I was working through a puzzle on why the square of a prime minus one is always a factor of 24 (http://puzzles.nigelcoldwell.co.uk/fifteen.htm) and noticed that the sequence of numbers for ${(prime^2-1) \over 24}$ always seems to be a member of the generalized pentagonal number set (http://oeis.org/A001318).
For example, the first 70 members of the set of ${(prime^2-1) \over 24}$ are:
0, 0, 1, 2, 5, 7, 12, 15, 22, 35, 40, 57, 70, 77, 92, 117, 145, 155, 187, 210, 222, 260, 287, 330, 392, 425, 442, 477, 495, 532, 672, 715, 782, 805, 925, 950, 1027, 1107, 1162, 1247, 1335, 1365, 1520, 1552, 1617, 1650, 1855, 2072, 2147, 2185, 2262, 2380, 2420, 2625, 2752, 2882, 3015, 3060, 3197, 3290, 3337, 3577, 3927, 4030, 4082, 4187, 4565, 4732, 5017, 5075, 5192, 5370, 5612, 5797, 5985, 6112, 6305, 6567, 6700, 6970, 7315, 7385, 7740, 7812, 8030, 8177, 8400, 8702, 8855, 8932, 9087, 9560, 9882, 10045, 10375, 10542, 10795, 11310, 11397, 12195
And the first 181 members of the generalized pentagonal set are (bolded members are also a member of ${(prime^2-1) \over 24}$:
0 1 2 5 7 12 15 22 26 35 40 51 57 70 77 92 100 117 126 145 155 176 187 210 222 247 260 287 301 330 345 376 392 425 442 477 495 532 551 590 610 651 672 715 737 782 805 852 876 925 950 1001 1027 1080 1107 1162 1190 1247 1276 1335 1365 1426 1457 1520 1552 1617 1650 1717 1751 1820 1855 1926 1962 2035 2072 2147 2185 2262 2301 2380 2420 2501 2542 2625 2667 2752 2795 2882 2926 3015 3060 3151 3197 3290 3337 3432 3480 3577 3626 3725 3775 3876 3927 4030 4082 4187 4240 4347 4401 4510 4565 4676 4732 4845 4902 5017 5075 5192 5251 5370 5430 5551 5612 5735 5797 5922 5985 6112 6176 6305 6370 6501 6567 6700 6767 6902 6970 7107 7176 7315 7385 7526 7597 7740 7812 7957 8030 8177 8251 8400 8475 8626 8702 8855 8932 9087 9165 9322 9401 9560 9640 9801 9882 10045 10127 10292 10375 10542 10626 10795 10880 11051 11137 11310 11397 11572 11660 11837 11926 12105 12195
I verified that this was true for the first 600 primes, but is this true generally?

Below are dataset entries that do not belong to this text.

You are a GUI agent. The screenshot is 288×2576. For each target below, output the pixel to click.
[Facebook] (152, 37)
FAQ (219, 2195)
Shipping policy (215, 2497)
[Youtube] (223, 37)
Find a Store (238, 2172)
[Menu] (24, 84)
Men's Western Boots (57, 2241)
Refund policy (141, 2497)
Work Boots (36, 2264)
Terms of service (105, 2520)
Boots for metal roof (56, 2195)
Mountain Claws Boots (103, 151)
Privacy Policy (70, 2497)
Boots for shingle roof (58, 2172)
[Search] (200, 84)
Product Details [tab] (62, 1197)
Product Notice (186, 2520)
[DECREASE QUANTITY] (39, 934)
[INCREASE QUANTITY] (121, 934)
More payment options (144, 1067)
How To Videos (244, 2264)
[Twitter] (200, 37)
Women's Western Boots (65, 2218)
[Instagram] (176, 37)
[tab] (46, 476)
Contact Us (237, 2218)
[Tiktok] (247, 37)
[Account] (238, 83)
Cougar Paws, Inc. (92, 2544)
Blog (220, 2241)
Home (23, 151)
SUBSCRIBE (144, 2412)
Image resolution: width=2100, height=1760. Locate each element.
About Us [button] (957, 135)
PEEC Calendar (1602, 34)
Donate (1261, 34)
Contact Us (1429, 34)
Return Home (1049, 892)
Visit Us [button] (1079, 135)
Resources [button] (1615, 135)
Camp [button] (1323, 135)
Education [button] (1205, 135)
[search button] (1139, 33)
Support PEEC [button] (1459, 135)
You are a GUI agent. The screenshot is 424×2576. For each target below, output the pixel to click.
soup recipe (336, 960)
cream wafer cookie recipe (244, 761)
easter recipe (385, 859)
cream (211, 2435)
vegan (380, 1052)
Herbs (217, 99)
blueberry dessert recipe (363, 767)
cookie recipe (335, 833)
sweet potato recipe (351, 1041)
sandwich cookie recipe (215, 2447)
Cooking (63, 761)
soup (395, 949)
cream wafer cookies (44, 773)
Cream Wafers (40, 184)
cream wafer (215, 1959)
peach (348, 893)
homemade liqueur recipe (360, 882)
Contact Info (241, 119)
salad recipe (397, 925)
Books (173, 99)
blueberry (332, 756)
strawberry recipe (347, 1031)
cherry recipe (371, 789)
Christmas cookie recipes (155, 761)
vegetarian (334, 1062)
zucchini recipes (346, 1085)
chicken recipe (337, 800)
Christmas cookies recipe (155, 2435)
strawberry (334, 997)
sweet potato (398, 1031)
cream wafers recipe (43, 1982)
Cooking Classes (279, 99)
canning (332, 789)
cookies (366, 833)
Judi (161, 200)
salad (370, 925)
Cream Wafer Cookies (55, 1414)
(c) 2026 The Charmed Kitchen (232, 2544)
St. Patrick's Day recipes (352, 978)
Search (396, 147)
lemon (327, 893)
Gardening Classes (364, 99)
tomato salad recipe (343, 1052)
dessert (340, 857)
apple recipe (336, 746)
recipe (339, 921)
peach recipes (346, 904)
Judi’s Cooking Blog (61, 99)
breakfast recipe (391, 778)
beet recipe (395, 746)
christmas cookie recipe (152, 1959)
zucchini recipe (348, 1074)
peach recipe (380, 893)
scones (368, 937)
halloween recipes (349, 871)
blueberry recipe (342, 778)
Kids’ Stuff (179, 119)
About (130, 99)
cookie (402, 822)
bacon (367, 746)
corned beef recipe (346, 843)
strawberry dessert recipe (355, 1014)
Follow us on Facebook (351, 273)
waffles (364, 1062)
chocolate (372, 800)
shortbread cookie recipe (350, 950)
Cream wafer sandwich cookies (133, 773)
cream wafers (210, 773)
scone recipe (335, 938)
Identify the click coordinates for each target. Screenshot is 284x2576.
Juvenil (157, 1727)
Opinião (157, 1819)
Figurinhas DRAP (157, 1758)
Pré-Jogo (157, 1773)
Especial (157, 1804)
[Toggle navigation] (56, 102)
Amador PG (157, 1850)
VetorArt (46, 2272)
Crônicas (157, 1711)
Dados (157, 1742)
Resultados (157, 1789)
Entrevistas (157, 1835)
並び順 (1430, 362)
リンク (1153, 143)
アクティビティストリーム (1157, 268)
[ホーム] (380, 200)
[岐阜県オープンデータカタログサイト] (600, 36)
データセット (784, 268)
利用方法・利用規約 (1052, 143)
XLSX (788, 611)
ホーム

First of all, $24\mid(n^2-1)\Leftrightarrow 3,8\mid(n^2-1)$ by CRT, which is easy to very mod $3$, $8$ so long as we have $n\ge5$. This holds regardless of whether or not $n$ is prime, so primes are a red herring here.
Secondly, solving
$$\frac{n^2-1}{24}=\frac{k(3k-1)}{2}$$
for $k$ yields $k=\frac{1\pm n}{6}$, so in particular $\frac{n^2-1}{24}$ is generalized pentagonal iff $n\equiv\pm1$ mod $6$.